=== YOUR INSTRUCTIONS ===
Only the lines from the beginning of the listing below through the line with "This screenshot has width=178, height=213." belong in the answer; please print them exactly and drop the pictures.

=== EXERCISE INPUT ===
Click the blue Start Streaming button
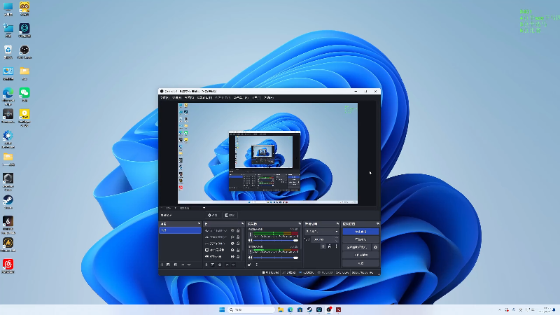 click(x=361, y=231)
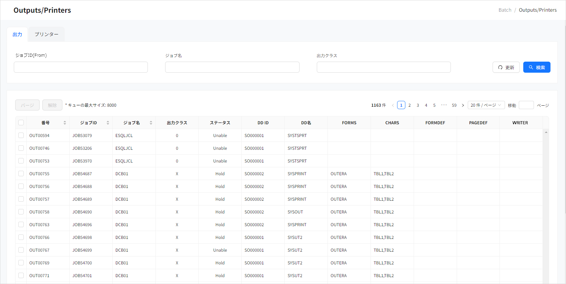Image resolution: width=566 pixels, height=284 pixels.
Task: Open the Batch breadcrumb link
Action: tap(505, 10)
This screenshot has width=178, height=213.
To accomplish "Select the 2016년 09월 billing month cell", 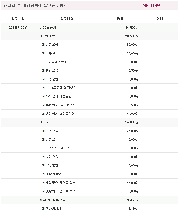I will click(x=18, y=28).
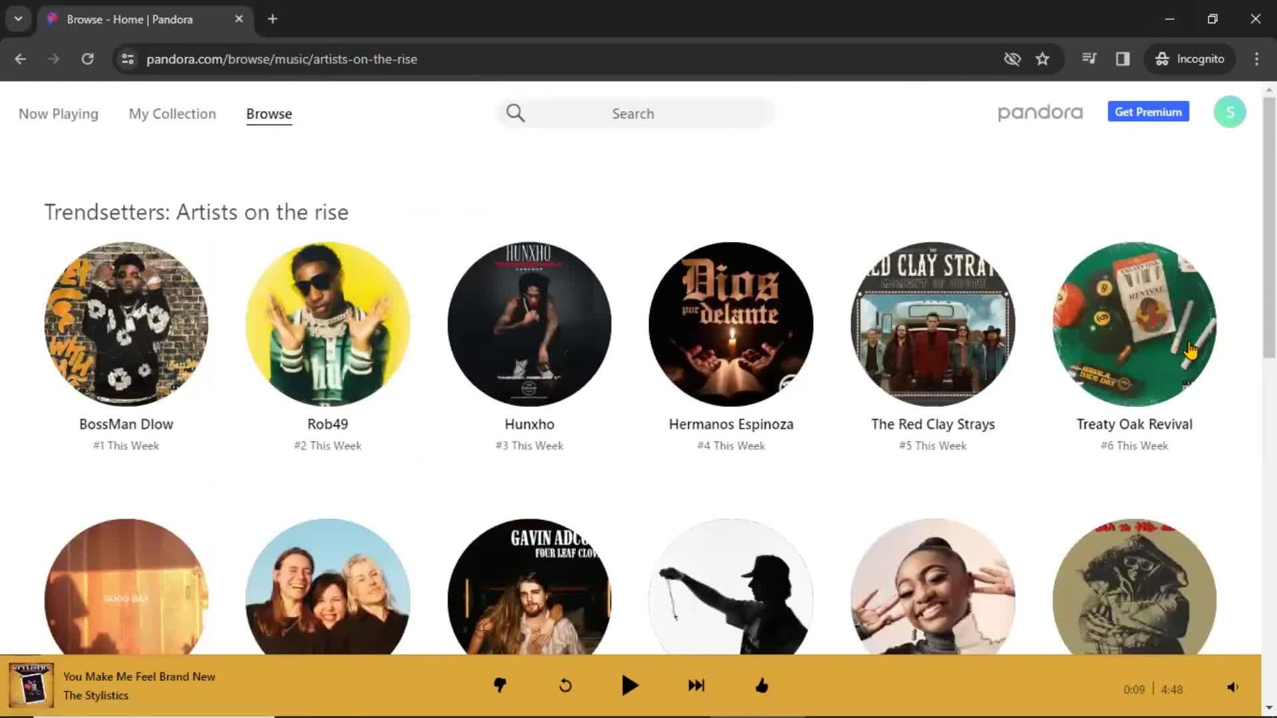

=== SOLUTION TO THIS PROBLEM ===
Click the blue Start Streaming button
 click(x=361, y=231)
Image resolution: width=566 pixels, height=284 pixels.
Task: Open the Batch breadcrumb link
Action: tap(505, 10)
This screenshot has width=178, height=213.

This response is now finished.